Posisi itu tak mampu terkompensasi meski kerugian kurs turun 44% secara tahunan menjadi US$7,51 juta.
Situasi kian berat, lantaran Garuda Indonesia juga mencatat kenaikan beban keuangan 10,78 secara tahunan menjadi US$374,33 juta.
Alhasil, Garuda Indonesia membukukan kerugian bersih US$131,22 juta atau setara sekitar Rp2,06 triliun.

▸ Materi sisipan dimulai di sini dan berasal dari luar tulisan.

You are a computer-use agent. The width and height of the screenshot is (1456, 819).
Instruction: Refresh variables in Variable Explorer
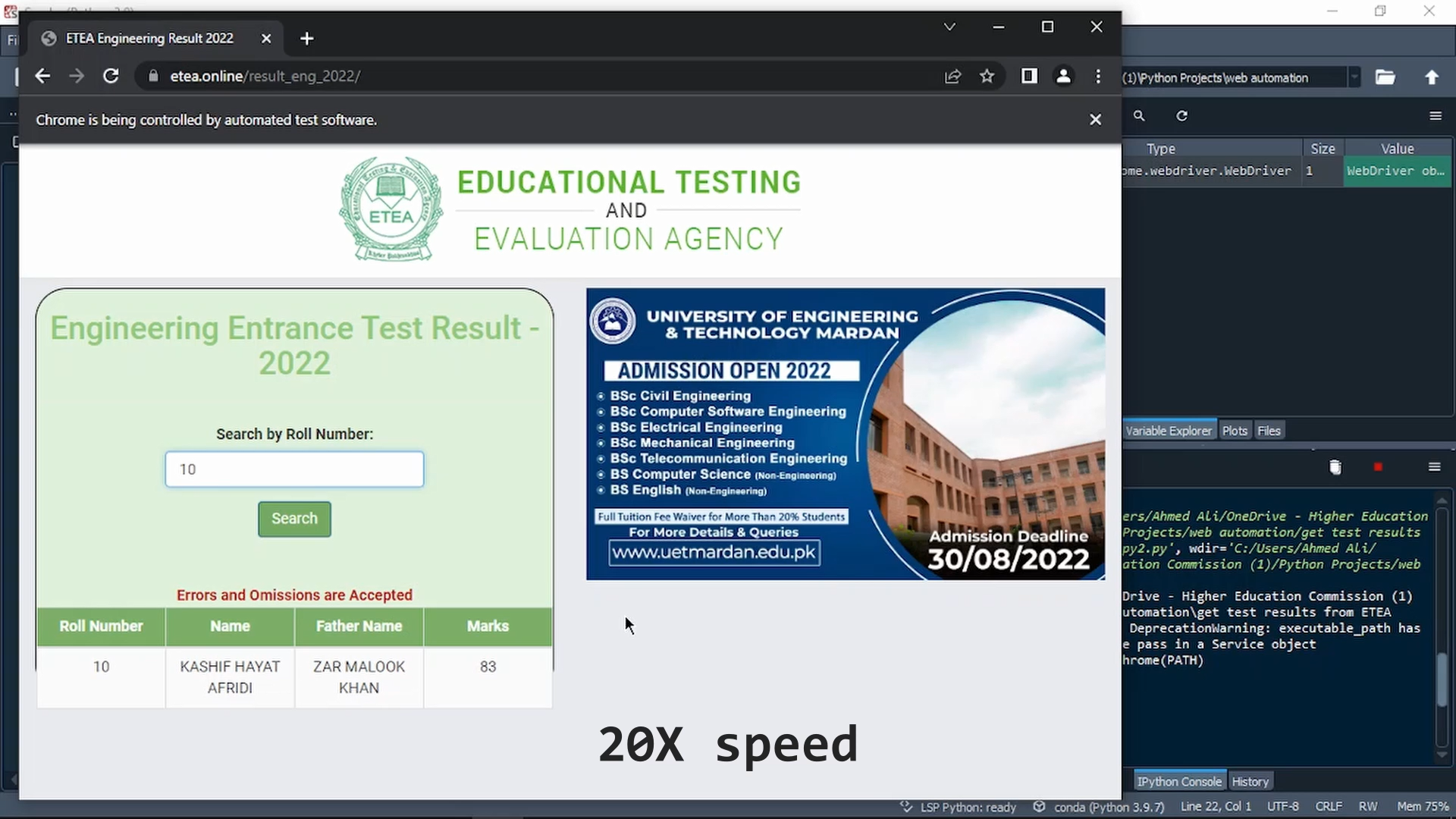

Angka ini membengkak 81,29% dibanding periode yang sama tahun sebelumnya.
Meski membengkak, Garuda Indonesia mencatat pertumbuhan EBITDA yang menguat hingga 11% di periode kinerja sampai dengan Kuartal III-2024 sebesar US$685,81 juta.
Capaian ini sekaligus merefleksikan tingkat EBITDA yang tumbuh secara berkelanjutan pascarestrukturisasi, dimana hingga Kuartal III-2023 Garuda berhasil membukukan EBITDA sebesar US$616,37 juta.
Direktur Utama Garuda Indonesia Irfan Setiaputra mengungkapkan, pertumbuhan dari sisi top line tahun ini merefleksikan angkutan penumpang Garuda Indonesia secara grup di mana capaian angkutan penumpang hingga bulan September 2024 mencapai 17,73 juta penumpang atau menguat 24% (YoY) yang dikontribusikan dari angkutan Garuda Indonesia (mainbrand) sebesar 8,34 juta penumpang meningkat 45% sementara Citilink sebanyak 9,39 juta penumpang, naik 10%.
"Kinerja operasional Garuda Indonesia (mainbrand) turut merefleksikan pertumbuhan signifikan di mana penumpang sebesar 8,34 juta tersebut berasal dari pertumbuhan signifikan dibandingkan dengan periode yang sama di tahun 2023 yakni mencapai 59% untuk angkutan penumpang internasional atau sebesar 1,87 juta penumpang, sementara jumlah penumpang domestik juga naik hingga 41% atau sebesar 6,47 juta penumpang,” jelas Irfan.